> **Goal 1**: According to the ARTIQ compiler page, which ARTIQ firmware release is NAC3 compatible with, at the earliest?
> **Goal 2**: List the improvements that the ARTIQ compiler page says NAC3 will feature.
> **Goal 3**: Extend the ARTIQ compiler page with a few more sentences, picking up after its last line.

> **Page excerpt**:
— Start —

Compiler

The ARTIQ compiler transforms the Python code of the kernels into machine code executable on the core device. For limited purposes (normally, obtaining executable binaries of idle and startup kernels), it can be accessed through artiq_compile. Otherwise it is invoked automatically whenever a function with an applicable decorator is called.

ARTIQ kernel code accepts nearly, but not quite, a strict subset of Python 3. The necessities of real-time operation impose a harsher set of limitations; as a result, many Python features are necessarily omitted, and there are some specific discrepancies (see also Pitfalls).

In general, ARTIQ Python supports only statically typed variables; it implements no heap allocation or garbage collection systems, essentially disallowing any heap-based data structures (although lists and arrays remain available in a stack-based form); and it cannot use runtime dispatch, meaning that, for example, all elements of an array must be of the same type. Nonetheless, technical details aside, a basic knowledge of Python is entirely sufficient to write ARTIQ experiments.

Note

The ARTIQ compiler is now in its second iteration. The third generation, known as NAC3, is currently in development, and available for pre-alpha experimental use. NAC3 represents a major overhaul of ARTIQ compilation, and will feature much faster compilation speeds, a greatly improved type system, and more predictable and transparent operation. It is compatible with ARTIQ firmware starting at ARTIQ-7. Instructions for installation and basic usage differences can also be found on the M-Labs Forum. While NAC3 is a work in progress and many important features remain unimplemented, installation and feedback is welcomed.

— End —

> **Recorded data**:
— Start —

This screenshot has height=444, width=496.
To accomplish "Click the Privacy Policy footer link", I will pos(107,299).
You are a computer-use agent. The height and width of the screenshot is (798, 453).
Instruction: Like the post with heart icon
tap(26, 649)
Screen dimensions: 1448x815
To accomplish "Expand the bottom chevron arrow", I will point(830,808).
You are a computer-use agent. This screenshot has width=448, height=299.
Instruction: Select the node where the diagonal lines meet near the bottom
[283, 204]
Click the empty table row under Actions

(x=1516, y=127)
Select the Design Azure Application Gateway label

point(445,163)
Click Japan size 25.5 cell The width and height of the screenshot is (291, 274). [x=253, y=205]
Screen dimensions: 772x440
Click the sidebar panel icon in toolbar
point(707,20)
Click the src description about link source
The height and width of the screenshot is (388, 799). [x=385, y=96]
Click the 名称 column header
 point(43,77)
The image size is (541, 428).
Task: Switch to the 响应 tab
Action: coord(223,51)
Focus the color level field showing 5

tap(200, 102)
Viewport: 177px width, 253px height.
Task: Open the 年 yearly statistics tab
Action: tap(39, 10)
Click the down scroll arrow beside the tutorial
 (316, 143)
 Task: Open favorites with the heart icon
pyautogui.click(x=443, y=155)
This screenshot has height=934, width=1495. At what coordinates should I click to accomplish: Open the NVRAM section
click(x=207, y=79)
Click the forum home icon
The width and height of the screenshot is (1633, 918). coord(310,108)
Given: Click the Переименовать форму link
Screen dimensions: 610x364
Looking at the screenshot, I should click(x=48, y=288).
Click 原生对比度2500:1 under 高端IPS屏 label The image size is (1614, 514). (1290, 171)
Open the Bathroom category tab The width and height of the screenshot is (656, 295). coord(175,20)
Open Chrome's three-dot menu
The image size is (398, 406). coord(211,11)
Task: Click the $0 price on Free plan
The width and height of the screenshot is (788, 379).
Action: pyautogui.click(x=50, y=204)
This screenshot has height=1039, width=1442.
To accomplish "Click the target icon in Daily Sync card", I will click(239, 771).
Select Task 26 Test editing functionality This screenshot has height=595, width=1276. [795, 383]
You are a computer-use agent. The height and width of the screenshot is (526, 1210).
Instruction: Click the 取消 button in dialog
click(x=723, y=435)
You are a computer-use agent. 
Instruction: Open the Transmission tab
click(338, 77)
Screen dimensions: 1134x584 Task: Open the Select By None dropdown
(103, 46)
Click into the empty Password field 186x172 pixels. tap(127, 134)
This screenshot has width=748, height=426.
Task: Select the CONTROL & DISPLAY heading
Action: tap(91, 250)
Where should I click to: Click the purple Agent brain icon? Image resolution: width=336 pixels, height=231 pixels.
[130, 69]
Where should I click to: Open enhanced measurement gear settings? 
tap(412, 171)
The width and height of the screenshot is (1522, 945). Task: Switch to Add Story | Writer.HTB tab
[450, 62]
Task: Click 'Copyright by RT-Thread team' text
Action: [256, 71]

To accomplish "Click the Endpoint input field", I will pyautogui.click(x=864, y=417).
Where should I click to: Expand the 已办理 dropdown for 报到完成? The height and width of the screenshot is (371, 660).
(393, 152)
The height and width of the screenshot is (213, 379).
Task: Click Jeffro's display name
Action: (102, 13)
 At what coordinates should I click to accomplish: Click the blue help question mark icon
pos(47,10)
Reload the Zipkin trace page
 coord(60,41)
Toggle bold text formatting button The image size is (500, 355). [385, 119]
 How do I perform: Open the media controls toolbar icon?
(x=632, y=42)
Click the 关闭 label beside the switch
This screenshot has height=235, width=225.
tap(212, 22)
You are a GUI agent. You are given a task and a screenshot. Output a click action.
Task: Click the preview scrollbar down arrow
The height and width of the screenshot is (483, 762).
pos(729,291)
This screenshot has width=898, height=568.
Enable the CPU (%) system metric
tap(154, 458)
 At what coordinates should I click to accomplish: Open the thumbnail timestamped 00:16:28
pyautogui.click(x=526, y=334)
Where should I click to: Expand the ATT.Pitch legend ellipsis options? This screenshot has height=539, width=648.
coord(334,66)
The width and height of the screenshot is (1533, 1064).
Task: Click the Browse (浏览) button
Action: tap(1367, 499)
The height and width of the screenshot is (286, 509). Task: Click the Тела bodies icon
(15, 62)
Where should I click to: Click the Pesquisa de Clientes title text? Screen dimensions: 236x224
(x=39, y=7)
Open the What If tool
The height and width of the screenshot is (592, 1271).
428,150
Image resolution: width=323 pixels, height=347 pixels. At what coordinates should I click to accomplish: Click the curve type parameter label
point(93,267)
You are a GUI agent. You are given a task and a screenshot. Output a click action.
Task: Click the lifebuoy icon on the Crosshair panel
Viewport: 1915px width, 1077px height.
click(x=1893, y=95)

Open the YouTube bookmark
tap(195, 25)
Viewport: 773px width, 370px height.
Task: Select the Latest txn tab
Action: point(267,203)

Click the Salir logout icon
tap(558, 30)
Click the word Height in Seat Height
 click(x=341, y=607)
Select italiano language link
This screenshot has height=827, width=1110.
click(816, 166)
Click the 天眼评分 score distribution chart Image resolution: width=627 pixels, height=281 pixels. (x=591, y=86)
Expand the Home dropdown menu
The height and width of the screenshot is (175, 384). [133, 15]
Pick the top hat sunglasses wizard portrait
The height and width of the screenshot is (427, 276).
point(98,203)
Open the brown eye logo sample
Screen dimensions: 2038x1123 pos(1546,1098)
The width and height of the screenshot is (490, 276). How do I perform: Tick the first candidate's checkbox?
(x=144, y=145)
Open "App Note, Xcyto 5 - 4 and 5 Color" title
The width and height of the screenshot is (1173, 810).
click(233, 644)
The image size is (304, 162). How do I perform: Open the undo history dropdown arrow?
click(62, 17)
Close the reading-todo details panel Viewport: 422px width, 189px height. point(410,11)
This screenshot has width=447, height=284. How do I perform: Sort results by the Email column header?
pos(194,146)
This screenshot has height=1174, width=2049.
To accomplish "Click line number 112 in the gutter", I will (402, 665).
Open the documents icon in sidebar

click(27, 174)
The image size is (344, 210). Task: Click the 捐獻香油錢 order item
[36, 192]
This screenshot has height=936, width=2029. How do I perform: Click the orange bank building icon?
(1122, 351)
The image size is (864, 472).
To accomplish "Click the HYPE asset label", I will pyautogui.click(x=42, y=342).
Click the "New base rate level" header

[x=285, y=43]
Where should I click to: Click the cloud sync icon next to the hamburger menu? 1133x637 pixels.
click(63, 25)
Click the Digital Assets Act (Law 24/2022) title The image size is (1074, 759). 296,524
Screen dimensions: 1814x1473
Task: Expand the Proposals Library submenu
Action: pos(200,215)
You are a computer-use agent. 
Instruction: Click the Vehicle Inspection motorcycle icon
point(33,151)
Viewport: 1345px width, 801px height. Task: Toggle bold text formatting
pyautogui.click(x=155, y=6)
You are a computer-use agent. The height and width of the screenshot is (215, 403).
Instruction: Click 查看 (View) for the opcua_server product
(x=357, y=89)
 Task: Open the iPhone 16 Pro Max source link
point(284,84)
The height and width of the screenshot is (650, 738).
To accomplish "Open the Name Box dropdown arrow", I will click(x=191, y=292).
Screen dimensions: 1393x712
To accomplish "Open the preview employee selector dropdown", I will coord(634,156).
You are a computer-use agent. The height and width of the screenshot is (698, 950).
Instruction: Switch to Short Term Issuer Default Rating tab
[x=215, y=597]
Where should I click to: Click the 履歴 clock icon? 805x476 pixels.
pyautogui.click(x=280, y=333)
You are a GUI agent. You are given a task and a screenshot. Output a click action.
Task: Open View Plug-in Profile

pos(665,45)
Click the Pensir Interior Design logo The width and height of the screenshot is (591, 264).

— End —

> **Final answer 1**: ARTIQ-7

> **Final answer 2**:
- Much faster compilation speeds
- A greatly improved type system
- More predictable and transparent operation

> **Final answer 3**:
ARTIQ Python code

A variety of short experiments can be found in the subfolders of artiq/examples, especially under kc705_nist_clock/repository and no_hardware/repository. Reading through these will give you a general idea of what ARTIQ Python is capable of and how to use it.

Functions and decorators

The ARTIQ compiler recognizes several specialized decorators, which determine the way the decorated function will be compiled and handled.

@kernel (see kernel()) designates kernel functions, which will be compiled for and executed on the core device; the basic setup and background for kernels is detailed on the Getting started with the core device page. @subkernel (subkernel()) designates subkernel functions, which are largely similar to kernels except that they are executed on satellite devices in a DRTIO setting, with some associated limitations; they are described in more detail on the Using DRTIO and subkernels page.

@rpc (rpc()) designates functions to be executed on the host machine, which are compiled and run in regular Python, outside of the core device’s real-time limitations. Notably, functions without decorators are assumed to be host-bound by default, and treated identically to an explicitly marked @rpc. As a result, the explicit decorator is only really necessary when specifying additional flags (for example, flags={"async"}, see below).

@portable (portable()) designates functions to be executed on the same device they are called. In other words, when called from a kernel, a portable is executed as a kernel; when called from a subkernel, it is executed as a kernel, on the same satellite device as the calling subkernel; when called from a host function, it is executed on the host machine.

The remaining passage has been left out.